Posted on November 20, 2018
There aren't enough days in the year to talk about all the amazing black women that have contributed their talents and smarts and passion to U.S. history...
...But I still have to try to mention some of them, here and there, because most of us don't know enough of our "black history" nor of our "her-story," let alone our "black her-story"!
Pauli Murray - born in Maryland on this date in 1910 - became the first black American woman to be ordained as an Episcopal priest. That was in 1977, the first year that women could be ordained by that church.
At that point, Murray had already done so so so so much!
She went to college at age 16.
She ended up getting a Bachelor's Degree in English, plus a degree AND Master's Degree AND Doctorate in law. She went to such esteemed universities as Howard, U.C. Berkeley, and Yale.
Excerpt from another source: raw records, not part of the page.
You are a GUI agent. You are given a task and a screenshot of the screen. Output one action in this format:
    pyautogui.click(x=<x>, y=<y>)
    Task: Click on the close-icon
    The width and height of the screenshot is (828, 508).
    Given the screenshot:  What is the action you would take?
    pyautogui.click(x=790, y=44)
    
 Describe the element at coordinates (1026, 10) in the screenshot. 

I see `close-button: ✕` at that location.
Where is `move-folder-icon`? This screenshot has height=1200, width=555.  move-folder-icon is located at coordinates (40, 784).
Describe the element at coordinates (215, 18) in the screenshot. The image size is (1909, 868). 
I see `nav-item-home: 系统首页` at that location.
She sat in the "white section" of a bus in Virginia about 15 years before Rosa Parks famously sat in the "white" section. Murray, like Parks more than a decade later, was arrested.
Murray was an activist in the Civil Rights Movement and a civil rights lawyer. She wrote the "bible" of the civil rights movement.
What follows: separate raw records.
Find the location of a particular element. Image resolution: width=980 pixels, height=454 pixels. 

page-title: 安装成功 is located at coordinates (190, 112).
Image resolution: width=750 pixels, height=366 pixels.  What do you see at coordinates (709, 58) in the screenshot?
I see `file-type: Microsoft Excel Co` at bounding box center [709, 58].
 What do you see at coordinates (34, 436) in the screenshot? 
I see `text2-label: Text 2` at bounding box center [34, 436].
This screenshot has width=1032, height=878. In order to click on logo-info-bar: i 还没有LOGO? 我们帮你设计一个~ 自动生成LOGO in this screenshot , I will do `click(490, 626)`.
She worked against sexism as well, in court and out. She helped start the National Organization for Women (NOW), and she was appointed by John F. Kennedy to serve on a Presidential Commission on the Status of Women.
She taught or held administrative positions at three different universities / law schools.
She wrote a lot, and she published a lot. In addition to all the writing she did as apart of her work in the law, and the oh-so-important book on civil rights, Murray published two autobiographies and one book of her poetry.